Buildings and Architecture
Walking throughout the cobblestone allies and under the beautiful Islamic architecture gives an authentic ancient feel like no other area in the city. The market is filled with historical Islamic landmarks like schools, mosques, and mausoleums, all from various time periods. The various mosques to see with beautiful arches have incredible detailing and artwork.
The Al-Hussein mosque from the 12th century is stunning and considered one of the holiest sites in Cairo. It was built as a mausoleum for Hussein Ibn Ali, a grandson of the prophet Mohammed.
Bab al-Futuh (left) and Bab Zuweila (right). Photo Credit: Wikipedia and Structurae
Bab al-Futuh and Bab Zuweila sit at the north and south of Khan al-Khalili, respectively. Both are historic Islamic gates constructed during the Fatimid period. Visitors can get tickets to go upstairs for a mini museum and see the whole market from a higher point.

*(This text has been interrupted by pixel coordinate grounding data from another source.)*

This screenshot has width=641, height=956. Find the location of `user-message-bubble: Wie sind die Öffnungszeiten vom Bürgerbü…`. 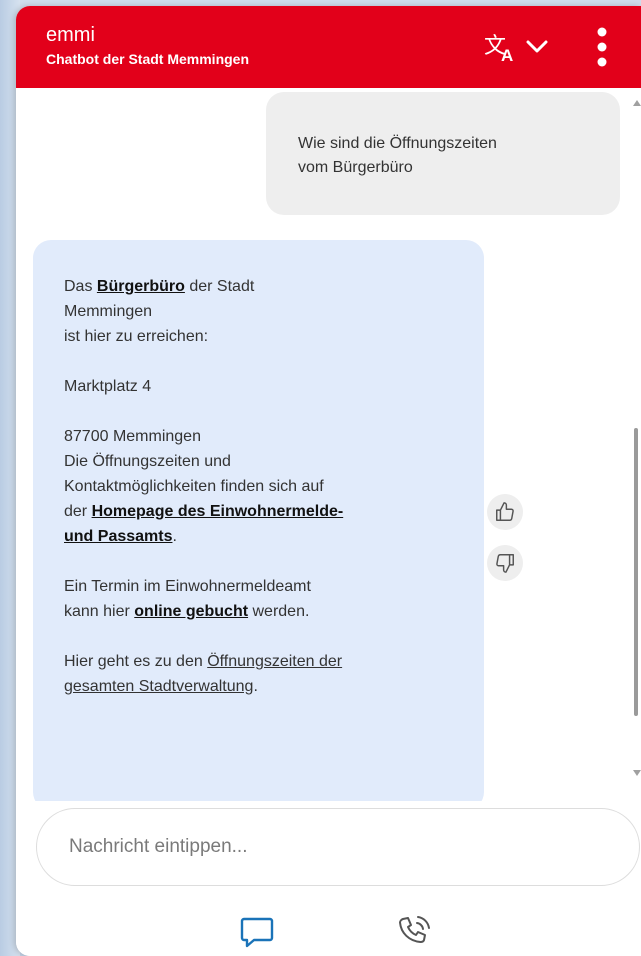

user-message-bubble: Wie sind die Öffnungszeiten vom Bürgerbü… is located at coordinates (443, 154).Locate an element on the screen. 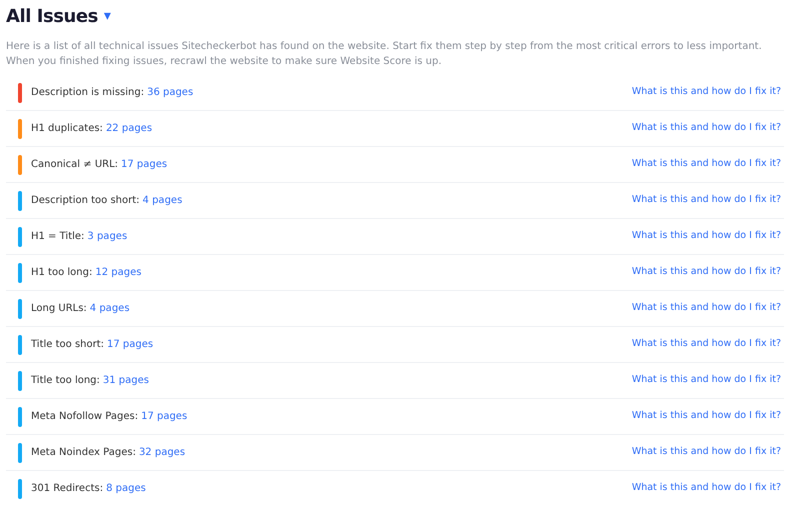  dropdown-caret: ▾ is located at coordinates (108, 16).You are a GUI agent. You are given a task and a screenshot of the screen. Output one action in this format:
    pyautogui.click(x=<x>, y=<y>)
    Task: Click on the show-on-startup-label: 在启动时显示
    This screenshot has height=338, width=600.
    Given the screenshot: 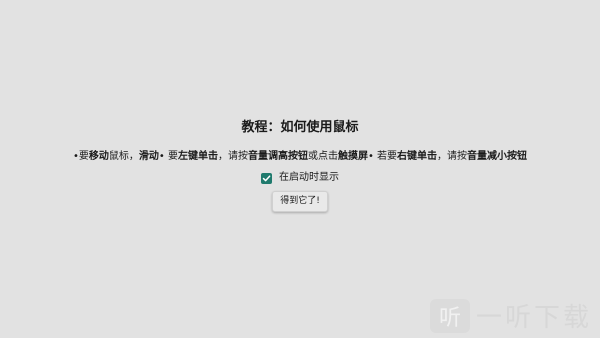 What is the action you would take?
    pyautogui.click(x=309, y=178)
    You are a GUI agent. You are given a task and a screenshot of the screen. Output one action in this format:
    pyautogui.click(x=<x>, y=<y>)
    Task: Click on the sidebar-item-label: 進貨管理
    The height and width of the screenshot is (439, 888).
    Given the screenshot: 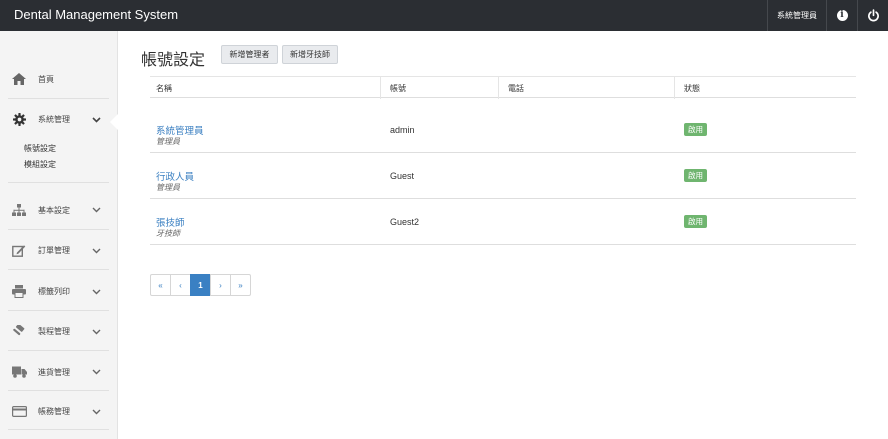 What is the action you would take?
    pyautogui.click(x=54, y=372)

Muizz Street, approximately a kilometer long, is known for having lots of Islamic architecture. A UN study actually found that it hosts the highest amount of medieval architectural treasures in the Islamic world. It is essentially an open-air museum now. The street used to be the hub for economic and religious activity in all of Cairo.
There are countless quaint stands and cafe’s throughout the maze of the Khan. Al Fishawi has been open for over 200 years!
The Naguib Mahfouz cafe is another very popular place. Mahfouz is a famous Egyptian writer who was the first ever to win the Nobel Prize for literature in 1988 for Arabic writing.
There are also various restaurants for hawawshi, falafel, liver, and other classic Egyptian meals.
Of course, it would not be a true Egyptian experience without sweets like kunafa and basbousa around almost every corner.
There is constantly live music and other performances held at Khan al-Khalili. The market is busy all year round.
It is especially alive during Ramadan because people come to eat Iftar together, shop, and celebrate the holiday overall. There are copious amounts of decorative lanterns (fawanees – فوانيس) of every size and colorful string lights hanging in the streets.
There is no end in sight for the famous Khan Al-Khalili. If anything, the souq continues to thrive and grow along with the people. The lively area is certainly an essential cultural center and retail space for Egyptians and foreigners alike, very much worth the visit, even if just to walk around!